• Consigne 1:
Répondez aux questions suivantes à partir du texte sur les mères en deuil.
(a) Que jetaient les gens dans les rues d'Iran pour le retour des prisonniers de guerre ?
(b) De quoi la mère est-elle le symbole selon le texte ?
(c) Comment s'appelle la fille de Maryam Akbari Monfared ?
• Consigne 2:
Reproduisez à l'identique le passage du texte sur les mères en deuil qui va de « Oui, à l’époque » jusqu'à « et de courage. ».

• Extrait du document:
★ ★ ★ ★ ★

Mes yeux te suivaient, pas à pas, en cajolant ta grande silhouette. Vous aviez traversé tant de péripéties, tant de hauts et de bas, vous aviez été témoin de tant d’atrocités, de tant d’injustices, et vous vous teniez toujours debout.

Je me souviens de vos paroles ce jour-là. “J’aimerais pouvoir aussi célébrer le retour de mes proches ; bien que je n’aie même pas vu leurs dépouilles, et que je n’aie pas eu la permission de les pleurer.”

Oui, à l’époque où les gens jetaient des pétales de fleurs dans les rues d’Iran et décoraient tous les quartiers avec des guirlandes lumineuses pour le retour des prisonniers de guerre, et où tout le monde était plongé dans la joie et le bonheur, il y avait aussi des mères qui pleuraient leurs enfants et leurs chers jeunes, hommes et femmes, qui avaient été exécutés. Personne ne savait ce qui se passait dans le cœur de ces mères.

Les berceuses de ces mères sont devenues un hymne à la liberté afin que la règle de Dieu brille sur la Terre et donne un sens au monde par son amour et sa miséricorde.

Les enfants de ces chères mères et pères qui ont été sacrifiés sur l’autel sont devenus des sources inspirations et des symboles de sacrifice, de constance et de courage.

Mes parents n’étaient qu’un exemple parmi tant d’autres qui étaient nés humains dans l’obscurité de la terre où leurs ancêtres avaient été injustement pendus par la corde de de l’injustice ; ils coulaient comme du sang dans les veines de l’histoire de notre patrie.

Ce sont les pères et les mères qui ont écrit les pages de la victoire en leur temps dans le silence de l’amour éternel.

La mère est le symbole de l’amour, du sacrifice et de l’altruisme. Certaines mères ont sacrifié leurs proches, mais leur amour et leur bonté sont devenus omniprésents, un amour qui ne peut être écrit sur papier.

Maryam Akbari Monfared et sa fille, Sara.
Maryam Akbari Monfared et sa fille, Sara.

Se souvenir des mères en deuil à l’occasion de l’anniversaire de l’arrestation de Maryam Akbari Monfared

Je voudrais me souvenir des mères qui se sont dressées comme un cri fort contre tout ce qui cherchait à les enchaîner ; elles ont essuyé la poussière de leur visage pour identifier les bourreaux qui ont tué leurs enfants. Les bourreaux ne pouvaient même pas concevoir une telle fermeté et une telle endurance. Ces mères ont tenu bon pour dénoncer l’oppression du pouvoir des mollahs dans le monde entier et attester d’une vérité indiscutable.

★ ★ ★ ★ ★

Extrait du jeu de données

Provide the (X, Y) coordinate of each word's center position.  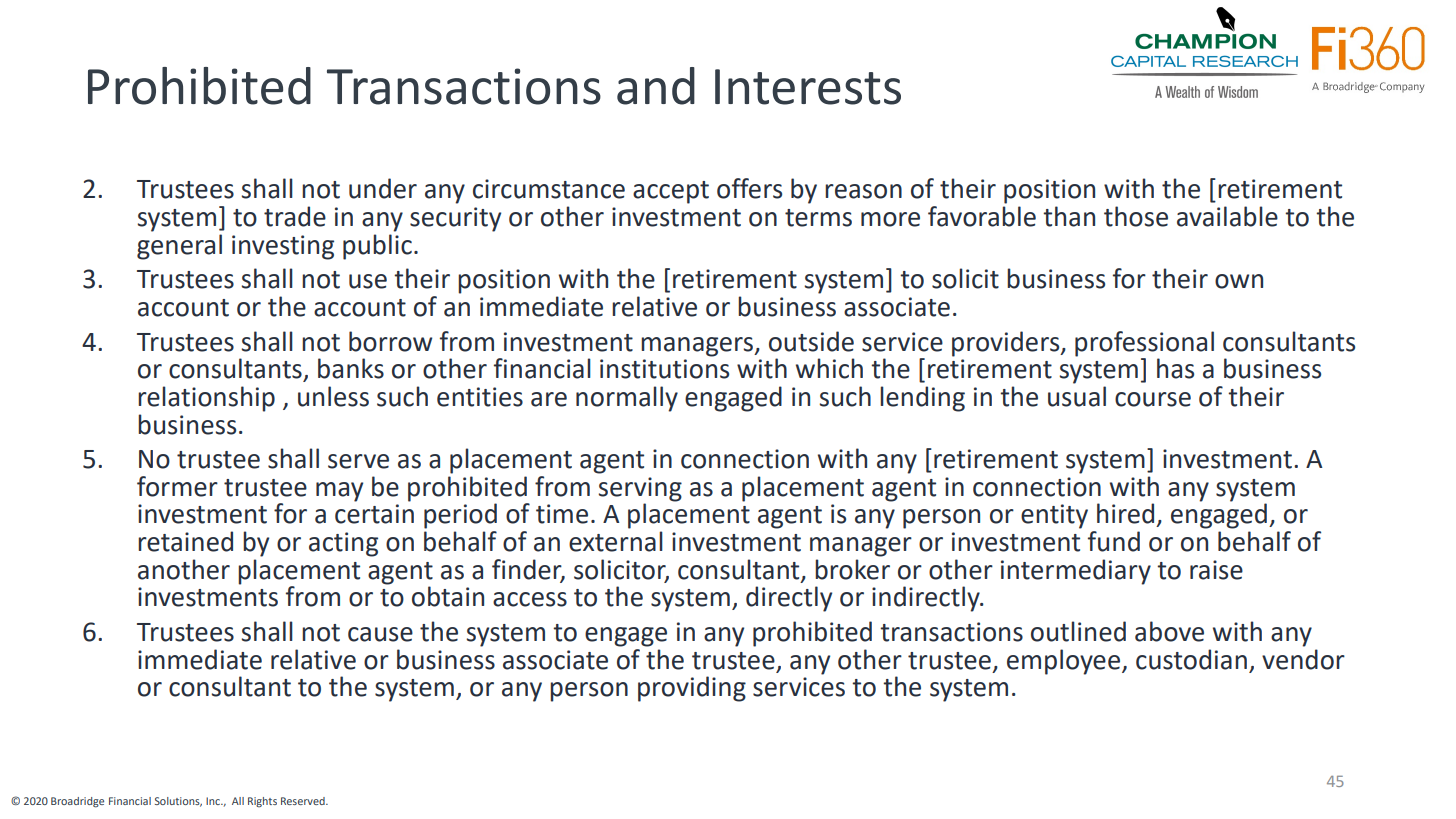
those (1136, 216)
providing (692, 689)
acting (343, 544)
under (383, 188)
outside (811, 341)
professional (1144, 344)
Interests (808, 87)
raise (1216, 570)
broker (852, 569)
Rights (262, 802)
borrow (390, 341)
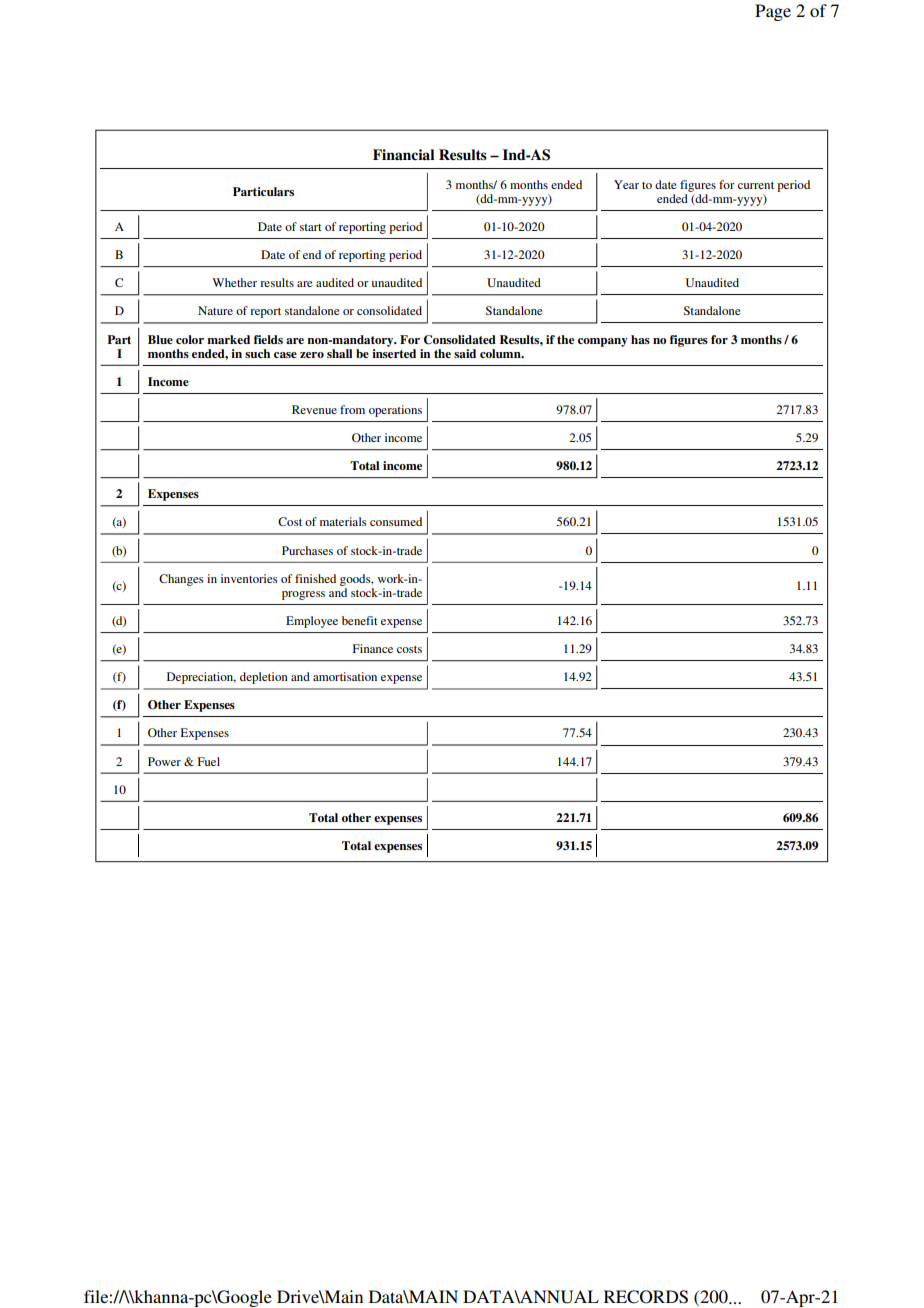 The height and width of the screenshot is (1308, 924). What do you see at coordinates (465, 353) in the screenshot?
I see `said` at bounding box center [465, 353].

★ ★ ★ ★ ★

• Corrigé 1:
(a) Des pétales de fleurs.
(b) De l'amour, du sacrifice et de l'altruisme.
(c) Sara.

• Corrigé 2:
Oui, à l’époque où les gens jetaient des pétales de fleurs dans les rues d’Iran et décoraient tous les quartiers avec des guirlandes lumineuses pour le retour des prisonniers de guerre, et où tout le monde était plongé dans la joie et le bonheur, il y avait aussi des mères qui pleuraient leurs enfants et leurs chers jeunes, hommes et femmes, qui avaient été exécutés. Personne ne savait ce qui se passait dans le cœur de ces mères.

Les berceuses de ces mères sont devenues un hymne à la liberté afin que la règle de Dieu brille sur la Terre et donne un sens au monde par son amour et sa miséricorde.

Les enfants de ces chères mères et pères qui ont été sacrifiés sur l’autel sont devenus des sources inspirations et des symboles de sacrifice, de constance et de courage.